### Records to use:
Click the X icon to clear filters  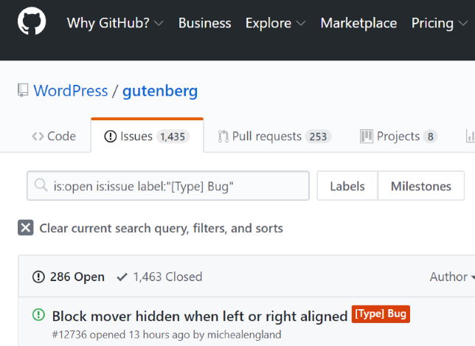(26, 227)
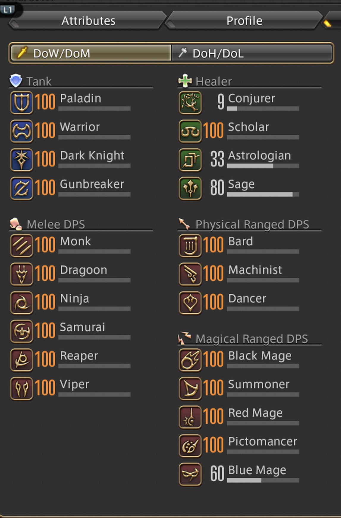This screenshot has height=518, width=341.
Task: Click the Sage job icon
Action: 190,189
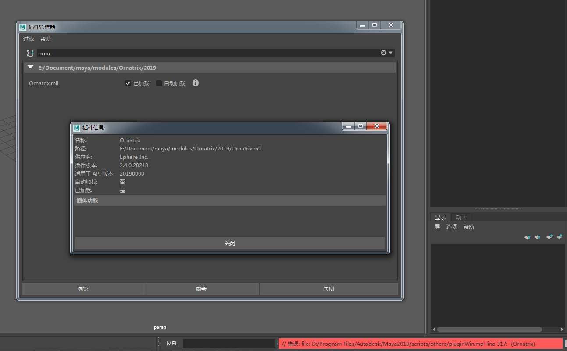
Task: Create new layer from selected objects
Action: pos(560,237)
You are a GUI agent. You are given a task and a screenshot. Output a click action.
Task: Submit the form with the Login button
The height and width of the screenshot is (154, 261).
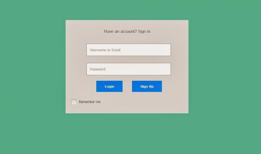click(x=109, y=86)
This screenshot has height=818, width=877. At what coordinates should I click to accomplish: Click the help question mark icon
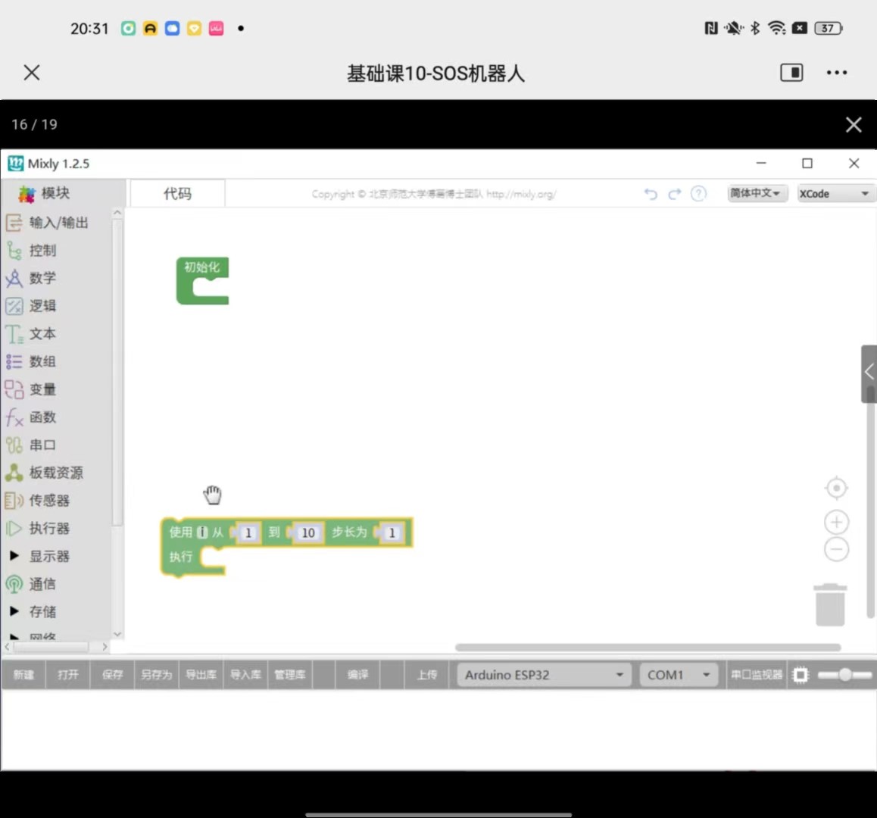tap(698, 194)
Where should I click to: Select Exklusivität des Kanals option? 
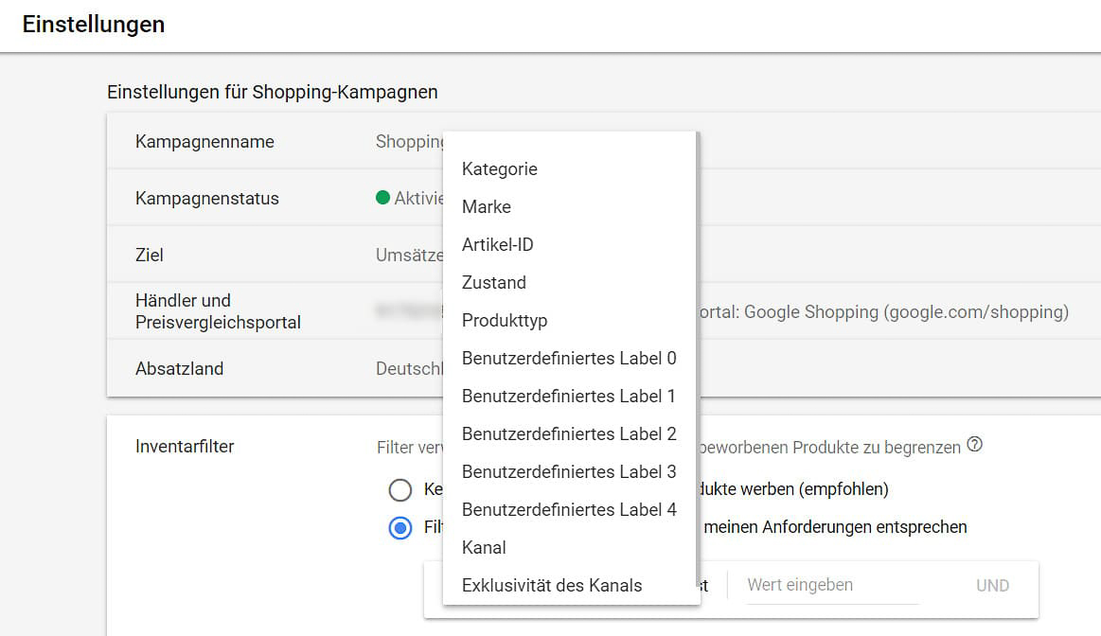pyautogui.click(x=551, y=586)
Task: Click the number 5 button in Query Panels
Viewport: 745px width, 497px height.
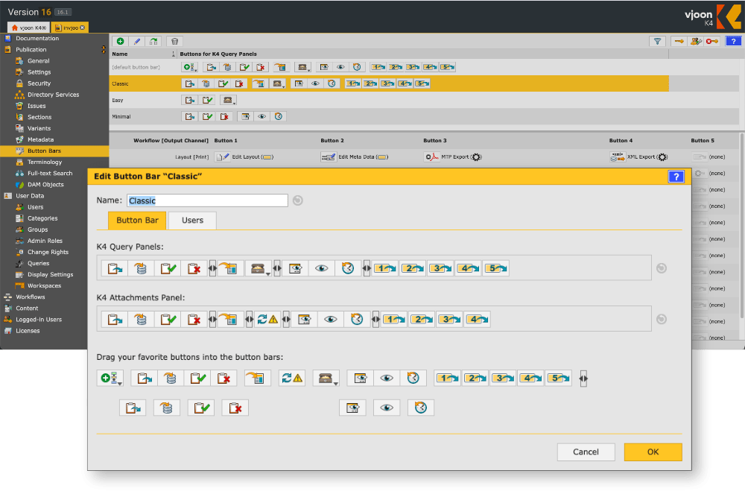Action: tap(495, 268)
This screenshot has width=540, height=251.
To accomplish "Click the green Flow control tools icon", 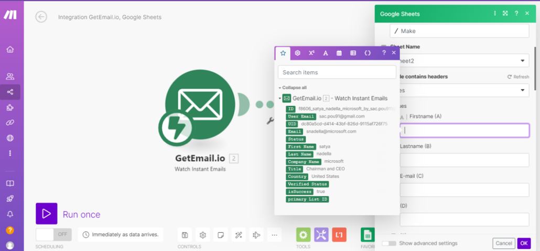I will click(x=303, y=235).
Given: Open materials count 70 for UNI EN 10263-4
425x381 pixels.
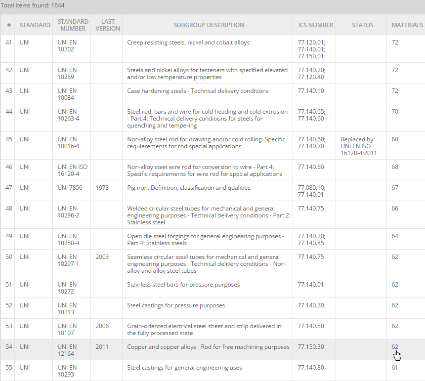Looking at the screenshot, I should click(394, 112).
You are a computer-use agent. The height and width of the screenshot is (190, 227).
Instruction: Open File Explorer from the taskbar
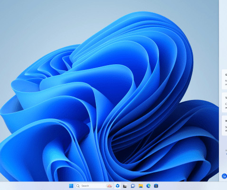(141, 186)
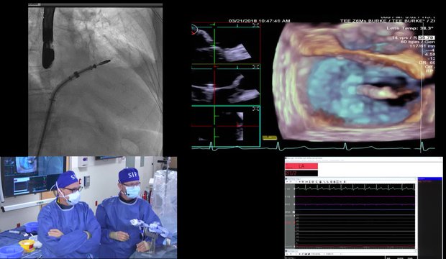Toggle the first ECG channel marker

tap(294, 189)
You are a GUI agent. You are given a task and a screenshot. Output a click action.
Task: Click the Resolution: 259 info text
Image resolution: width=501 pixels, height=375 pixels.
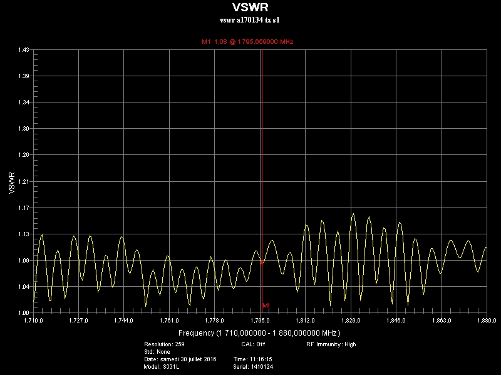pos(164,344)
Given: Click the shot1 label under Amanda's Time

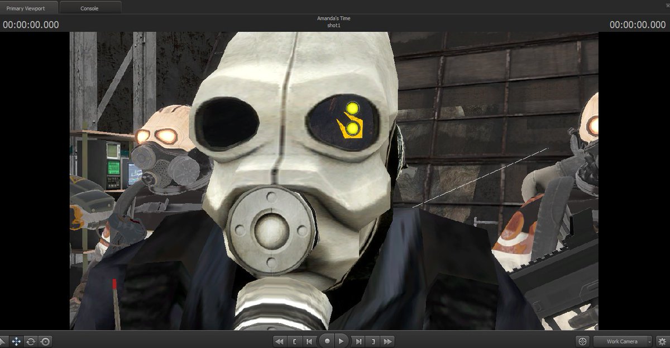Looking at the screenshot, I should pyautogui.click(x=334, y=25).
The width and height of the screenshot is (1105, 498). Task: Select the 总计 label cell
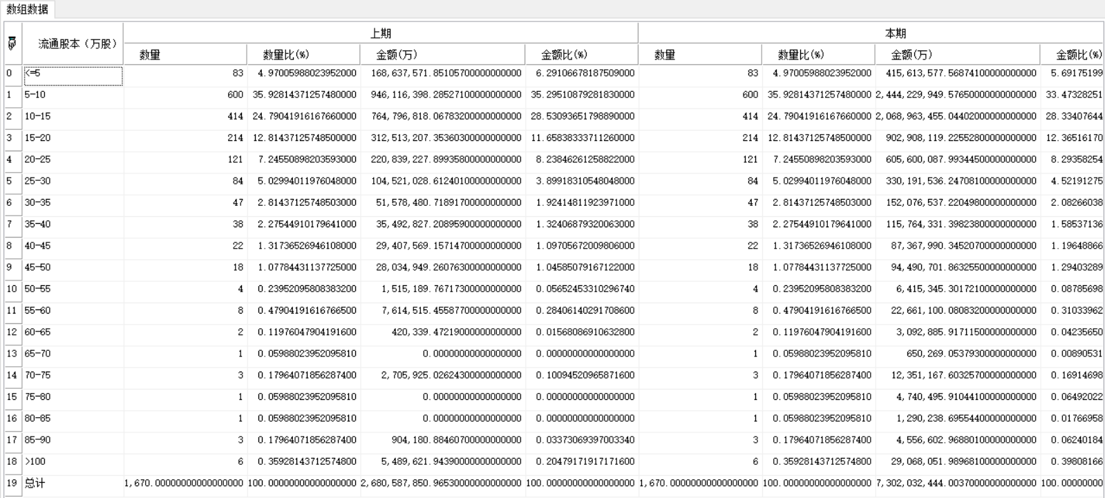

### Goal of the exercise:
Beginning with the line that has "Task: Click the Resolution: 259 info text", repeat each remaining line of the data above word for word, keeping pictures out.

### Result for this exercise:
Task: Click the Resolution: 259 info text
Image resolution: width=501 pixels, height=375 pixels.
pos(164,344)
Given: Click the shot1 label under Amanda's Time

Looking at the screenshot, I should pyautogui.click(x=334, y=25).
The width and height of the screenshot is (1105, 498). Task: Select the 总计 label cell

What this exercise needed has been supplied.